Melbourne Archbishop: I’ll Go to Jail Before I Break the Seal of Confession

MELBOURNE – The words shared between a penitent sinner and a priest under the seal of the sacrament of confession are confidential. The seal of confession is so important that priests are not allowed to reveal what has been shared with them in the confessional, even if they’re threatened with death. If a priest breaks the seal of confession, it would lead to latae sententiae excommunication – which can only be lifted by the pope.

Archbishop Denis Hart, the Archbishop of Melbourne, said this week that he would rather go to jail than obey a proposed law in Australia that would force priests to reveal what was said to them in the sacrament of confession.

His comments came in response to a report that was recently released by Australia’s Royal Commission Into Institutional Responses to Child Sexual Abuse, recommending a reformation of the way sexual abuse cases are reported. If the government accepts the commission’s recommendations, it would affect the information that is given in the sacrament of confession.

“The laws in our country and in many other countries recognize the special nature of confession as part of the freedom of religion, which has to be respected,” Archbishop Hart said in an interview with an Australian Broadcasting Corporation.

One of the eighty-five recommendations would require priests who had heard someone confess child sexual abuse during the sacrament of confession to report the penitent to the authorities. one of which would require priests who hear about sexual abuse in the confessional to report it to the authorities.

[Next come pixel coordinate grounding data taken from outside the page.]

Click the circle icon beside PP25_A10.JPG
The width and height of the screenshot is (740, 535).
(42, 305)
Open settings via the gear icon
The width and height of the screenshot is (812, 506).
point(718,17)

“There should be no excuse, protection nor privilege in relation to religious confessions,” the report read. “We heard evidence that perpetrators who confessed to sexually abusing children went on to reoffend and seek forgiveness again.”

In the interview with ABC radio 774 in Melbourne,  Archbishop Hart emphasized that the Catholic Church could not agree with the recommended law. “I believe that this is an absolutely sacrosanct communication of the highest order,” he said.

Archbishop Hart stressed that protecting the seal of confession did not mean that he would be turning a blind eye to child abuse. Archbishop Hart said he would  “go to extreme lengths outside the confessional” to make sure that sexual abuse cases are reported to the authorities.

In Paragraph 1467, The Catechism of the Catholic Church says, “Given the delicacy and greatness of this ministry and the respect due to persons, the Church declares that every priest who hears confessions is bound under very severe penalties to keep absolute secrecy regarding the sins that his penitents have confessed to him. He can make no use of knowledge that confession gives him about penitents’ lives. This secret, which admits of no exceptions, is called the ‘sacramental seal,’ because what the penitent has made known to the priest remains ‘sealed’ by the sacrament.”